Jennifer Thum
- Fellowship Dates 2017-2017
- Research Topic Turning the Landscape into a Stela: The Mechanics of Egyptian Royal Rock Inscriptions
- Fellow or Grant Type Bureau of Educational and Cultural Affairs
- Affiliation Pre-doctoral candidate Brown University
Ancient Egypt is often understood as a culture of “big building,” especially at the hands of its kings. Yet some of the best known and most important royal messages were inscribed not into built architecture, but into living rock, or stone that is still in situ. This project is the first discrete study of one such type of monument, royal living-rock stelae. Although comparatively rare in the repertoire of royal monuments, such stelae date mainly to the New Kingdom and were carved into cliffs, rock outcrops, and boulders throughout the Egyptian world, from the Fifth Nile Cataract to the Euphrates River.
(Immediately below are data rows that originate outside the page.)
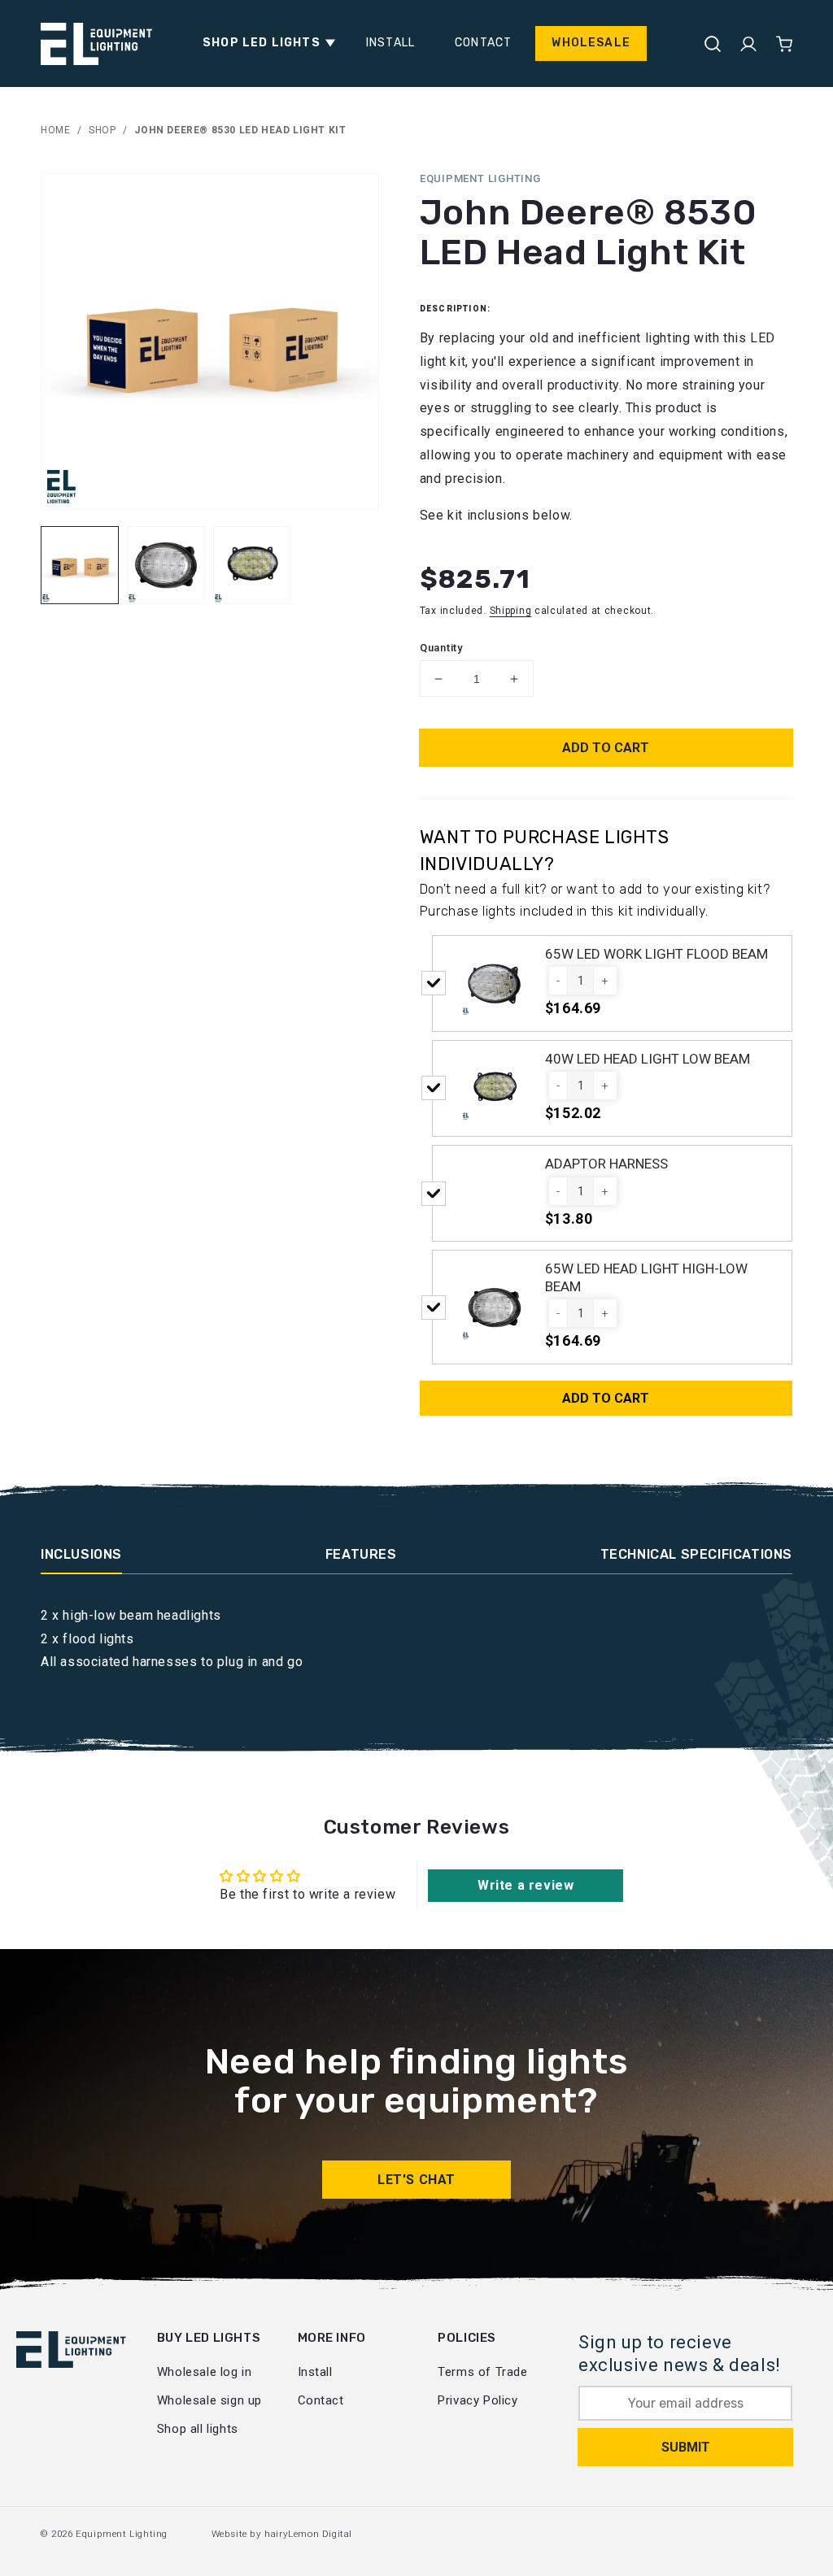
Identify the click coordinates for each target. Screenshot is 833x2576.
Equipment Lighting (122, 2533)
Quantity (441, 648)
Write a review (526, 1885)
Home (55, 130)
The goals of this research are to present a fuller picture of the geographical patterns of these stelae and their placement in the landscape; to use that information to better understand the motivations that led Egyptian kings to commission this type of monument; and to use the royal material as a proxy for Egyptian conceptions of living rock more broadly. The project centers on visits to the sites of living-rock stelae in Egypt, Sudan, and Lebanon in order to examine how these monuments are situated in their local landscapes; documentation of the stelae by photography and aerial photography; and a close reading of their texts in conjunction with their material and contextual aspects.
The stelae appear to cluster in areas of strategic and ritual importance: at boundaries or in boundary zones, in sacred landscapes, and on expedition routes. They were usually carved into features that represented or were immediately adjacent to salient points in the local landscape—places that were already ‘monumental’ before they were inscribed. Most importantly, together they attest to a deliberate, meaningful use of living rock as a monumental medium.